• **DETALLES DEL EJERCICIO**
Edita, por favor, el tramo que va desde la línea que contiene "This screenshot has height=643, width=743." hasta el final del material: vuelve a escribirlo cambiando "In order to click on" por "To click on" y dejando todo lo demás igual.

═══ MATERIAL DE TRABAJO ═══

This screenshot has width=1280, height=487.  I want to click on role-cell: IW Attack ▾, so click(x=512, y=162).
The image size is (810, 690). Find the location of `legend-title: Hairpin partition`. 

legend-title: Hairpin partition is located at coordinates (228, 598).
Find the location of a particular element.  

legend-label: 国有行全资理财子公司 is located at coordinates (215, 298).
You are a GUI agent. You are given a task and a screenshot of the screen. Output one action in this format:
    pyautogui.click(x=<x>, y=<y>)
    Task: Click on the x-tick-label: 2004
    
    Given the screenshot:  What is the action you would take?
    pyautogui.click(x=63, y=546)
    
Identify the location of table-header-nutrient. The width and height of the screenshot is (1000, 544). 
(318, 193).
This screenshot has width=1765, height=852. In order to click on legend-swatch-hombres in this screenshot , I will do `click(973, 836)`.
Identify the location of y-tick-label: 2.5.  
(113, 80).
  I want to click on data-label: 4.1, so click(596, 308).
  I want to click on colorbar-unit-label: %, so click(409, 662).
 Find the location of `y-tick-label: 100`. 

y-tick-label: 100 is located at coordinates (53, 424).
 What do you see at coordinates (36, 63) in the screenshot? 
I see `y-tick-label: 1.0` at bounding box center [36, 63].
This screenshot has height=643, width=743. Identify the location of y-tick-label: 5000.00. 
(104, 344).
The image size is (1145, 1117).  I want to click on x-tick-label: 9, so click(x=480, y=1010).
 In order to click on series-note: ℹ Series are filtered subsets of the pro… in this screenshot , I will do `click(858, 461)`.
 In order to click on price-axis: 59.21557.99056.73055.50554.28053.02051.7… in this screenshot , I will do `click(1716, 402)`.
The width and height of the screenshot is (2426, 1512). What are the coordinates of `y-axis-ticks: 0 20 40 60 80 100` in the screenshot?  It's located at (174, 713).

═══

• **SOLUCIÓN DEL PROBLEMA**
This screenshot has height=643, width=743. Identify the location of y-tick-label: 5000.00. 
(104, 344).
The image size is (1145, 1117).  I want to click on x-tick-label: 9, so click(x=480, y=1010).
 To click on series-note: ℹ Series are filtered subsets of the pro… in this screenshot , I will do `click(858, 461)`.
 To click on price-axis: 59.21557.99056.73055.50554.28053.02051.7… in this screenshot , I will do `click(1716, 402)`.
The width and height of the screenshot is (2426, 1512). What are the coordinates of `y-axis-ticks: 0 20 40 60 80 100` in the screenshot?  It's located at (174, 713).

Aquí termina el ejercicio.